## How to complete this task
Each line that includes the word "arrow" should be copied from the records.

## Dataset content

★ ★ ★

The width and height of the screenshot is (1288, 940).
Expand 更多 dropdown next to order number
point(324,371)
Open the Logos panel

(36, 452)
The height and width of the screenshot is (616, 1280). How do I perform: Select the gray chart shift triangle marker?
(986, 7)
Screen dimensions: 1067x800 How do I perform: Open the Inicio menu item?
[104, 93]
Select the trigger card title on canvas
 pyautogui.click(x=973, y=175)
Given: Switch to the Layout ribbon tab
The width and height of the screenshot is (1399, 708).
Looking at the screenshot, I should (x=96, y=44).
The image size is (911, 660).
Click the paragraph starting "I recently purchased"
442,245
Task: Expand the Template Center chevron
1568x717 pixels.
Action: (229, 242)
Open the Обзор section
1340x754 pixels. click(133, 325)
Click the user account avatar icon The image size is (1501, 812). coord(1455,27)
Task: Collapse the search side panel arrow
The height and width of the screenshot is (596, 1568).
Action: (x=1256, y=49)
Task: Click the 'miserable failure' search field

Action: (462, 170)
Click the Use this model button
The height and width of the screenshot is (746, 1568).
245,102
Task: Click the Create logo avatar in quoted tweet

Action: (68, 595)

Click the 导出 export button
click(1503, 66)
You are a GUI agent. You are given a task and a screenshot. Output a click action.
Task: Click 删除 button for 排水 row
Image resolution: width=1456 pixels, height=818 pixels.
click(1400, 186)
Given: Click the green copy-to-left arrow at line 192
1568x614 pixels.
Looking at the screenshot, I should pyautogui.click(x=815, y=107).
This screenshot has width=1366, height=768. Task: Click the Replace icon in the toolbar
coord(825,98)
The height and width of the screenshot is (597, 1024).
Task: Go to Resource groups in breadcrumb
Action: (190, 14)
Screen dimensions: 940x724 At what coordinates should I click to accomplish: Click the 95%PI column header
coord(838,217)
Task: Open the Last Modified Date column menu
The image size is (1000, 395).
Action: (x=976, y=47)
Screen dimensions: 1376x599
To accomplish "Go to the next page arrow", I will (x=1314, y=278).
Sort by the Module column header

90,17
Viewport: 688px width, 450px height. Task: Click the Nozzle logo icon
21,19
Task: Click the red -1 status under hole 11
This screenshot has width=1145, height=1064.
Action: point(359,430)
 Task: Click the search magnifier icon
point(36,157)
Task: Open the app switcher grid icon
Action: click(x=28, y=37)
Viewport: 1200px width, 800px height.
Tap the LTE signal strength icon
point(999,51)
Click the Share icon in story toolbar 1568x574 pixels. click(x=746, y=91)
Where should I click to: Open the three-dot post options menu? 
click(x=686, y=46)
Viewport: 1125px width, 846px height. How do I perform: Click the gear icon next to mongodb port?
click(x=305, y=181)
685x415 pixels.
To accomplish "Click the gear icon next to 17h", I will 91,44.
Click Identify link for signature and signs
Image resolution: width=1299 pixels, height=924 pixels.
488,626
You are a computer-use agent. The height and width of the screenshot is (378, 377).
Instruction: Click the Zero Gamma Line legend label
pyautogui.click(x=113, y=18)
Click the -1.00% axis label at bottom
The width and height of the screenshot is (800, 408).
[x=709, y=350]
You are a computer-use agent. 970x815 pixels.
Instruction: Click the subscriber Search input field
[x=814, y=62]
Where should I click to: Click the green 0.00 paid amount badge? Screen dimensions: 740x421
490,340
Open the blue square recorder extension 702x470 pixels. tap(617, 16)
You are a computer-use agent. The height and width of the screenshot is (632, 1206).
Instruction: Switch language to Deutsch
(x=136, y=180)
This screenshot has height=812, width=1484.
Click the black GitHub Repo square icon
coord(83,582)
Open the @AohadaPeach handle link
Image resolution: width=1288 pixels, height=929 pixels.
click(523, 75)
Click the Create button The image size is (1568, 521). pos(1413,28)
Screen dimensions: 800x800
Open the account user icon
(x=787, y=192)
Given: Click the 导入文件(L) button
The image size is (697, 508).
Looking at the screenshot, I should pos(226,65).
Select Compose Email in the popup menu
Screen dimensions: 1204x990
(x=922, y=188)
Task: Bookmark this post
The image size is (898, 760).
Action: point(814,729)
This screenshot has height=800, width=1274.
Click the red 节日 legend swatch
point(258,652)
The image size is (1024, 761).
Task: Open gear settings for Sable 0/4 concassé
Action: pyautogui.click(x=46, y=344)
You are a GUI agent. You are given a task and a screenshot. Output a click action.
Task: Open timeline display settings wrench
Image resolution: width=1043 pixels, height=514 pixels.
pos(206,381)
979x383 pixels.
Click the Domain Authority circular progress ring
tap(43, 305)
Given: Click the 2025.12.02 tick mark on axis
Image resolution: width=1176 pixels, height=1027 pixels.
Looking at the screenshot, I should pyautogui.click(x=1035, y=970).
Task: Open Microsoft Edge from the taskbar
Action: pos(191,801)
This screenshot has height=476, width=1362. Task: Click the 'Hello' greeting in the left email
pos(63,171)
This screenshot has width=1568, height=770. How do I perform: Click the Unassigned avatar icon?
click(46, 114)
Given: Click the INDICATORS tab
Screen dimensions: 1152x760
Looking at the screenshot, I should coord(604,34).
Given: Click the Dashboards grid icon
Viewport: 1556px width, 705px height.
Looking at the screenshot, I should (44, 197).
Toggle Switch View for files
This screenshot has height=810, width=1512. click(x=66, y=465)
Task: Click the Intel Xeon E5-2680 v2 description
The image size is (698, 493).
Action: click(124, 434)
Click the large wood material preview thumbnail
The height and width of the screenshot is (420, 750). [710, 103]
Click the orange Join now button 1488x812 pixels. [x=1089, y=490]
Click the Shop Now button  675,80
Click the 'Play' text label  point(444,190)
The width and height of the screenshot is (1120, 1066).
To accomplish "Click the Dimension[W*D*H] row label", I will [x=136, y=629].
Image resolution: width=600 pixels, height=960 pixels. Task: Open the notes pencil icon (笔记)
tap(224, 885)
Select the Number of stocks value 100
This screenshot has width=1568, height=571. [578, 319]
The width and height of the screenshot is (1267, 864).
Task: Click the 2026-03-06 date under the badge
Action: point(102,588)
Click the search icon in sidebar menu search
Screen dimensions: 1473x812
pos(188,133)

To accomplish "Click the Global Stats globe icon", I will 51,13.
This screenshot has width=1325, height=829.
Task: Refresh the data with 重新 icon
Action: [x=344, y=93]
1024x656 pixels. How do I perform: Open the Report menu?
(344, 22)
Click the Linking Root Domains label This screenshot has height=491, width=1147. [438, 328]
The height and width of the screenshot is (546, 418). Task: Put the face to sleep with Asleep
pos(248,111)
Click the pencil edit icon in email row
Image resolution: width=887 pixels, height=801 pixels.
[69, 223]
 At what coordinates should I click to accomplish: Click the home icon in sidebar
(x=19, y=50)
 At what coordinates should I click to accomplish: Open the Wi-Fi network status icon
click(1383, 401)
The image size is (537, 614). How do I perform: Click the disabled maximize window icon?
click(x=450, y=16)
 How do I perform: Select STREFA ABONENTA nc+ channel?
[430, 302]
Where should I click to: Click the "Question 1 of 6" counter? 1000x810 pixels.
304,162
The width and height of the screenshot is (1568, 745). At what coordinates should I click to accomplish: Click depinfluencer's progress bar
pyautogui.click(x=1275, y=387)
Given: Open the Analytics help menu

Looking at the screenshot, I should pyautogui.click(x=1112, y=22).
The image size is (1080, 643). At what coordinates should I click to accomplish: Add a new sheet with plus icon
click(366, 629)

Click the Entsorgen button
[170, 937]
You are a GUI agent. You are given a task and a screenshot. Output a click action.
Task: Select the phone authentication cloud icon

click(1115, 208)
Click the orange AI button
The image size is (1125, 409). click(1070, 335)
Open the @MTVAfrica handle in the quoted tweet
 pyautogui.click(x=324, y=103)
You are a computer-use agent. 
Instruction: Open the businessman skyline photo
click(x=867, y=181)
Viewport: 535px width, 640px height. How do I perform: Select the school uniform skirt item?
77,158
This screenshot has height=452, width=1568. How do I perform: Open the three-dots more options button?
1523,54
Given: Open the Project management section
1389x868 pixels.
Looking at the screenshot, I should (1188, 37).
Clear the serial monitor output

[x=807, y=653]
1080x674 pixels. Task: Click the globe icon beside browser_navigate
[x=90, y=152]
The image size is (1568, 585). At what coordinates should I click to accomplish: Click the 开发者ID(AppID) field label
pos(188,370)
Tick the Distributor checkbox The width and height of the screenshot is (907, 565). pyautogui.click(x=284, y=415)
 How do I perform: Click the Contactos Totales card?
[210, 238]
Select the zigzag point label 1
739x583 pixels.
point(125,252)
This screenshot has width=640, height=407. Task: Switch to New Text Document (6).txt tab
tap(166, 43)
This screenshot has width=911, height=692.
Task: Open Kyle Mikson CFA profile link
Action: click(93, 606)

★ ★ ★

## Answer
Task: Collapse the search side panel arrow
Given: Click the green copy-to-left arrow at line 192
To accomplish "Go to the next page arrow", I will (x=1314, y=278).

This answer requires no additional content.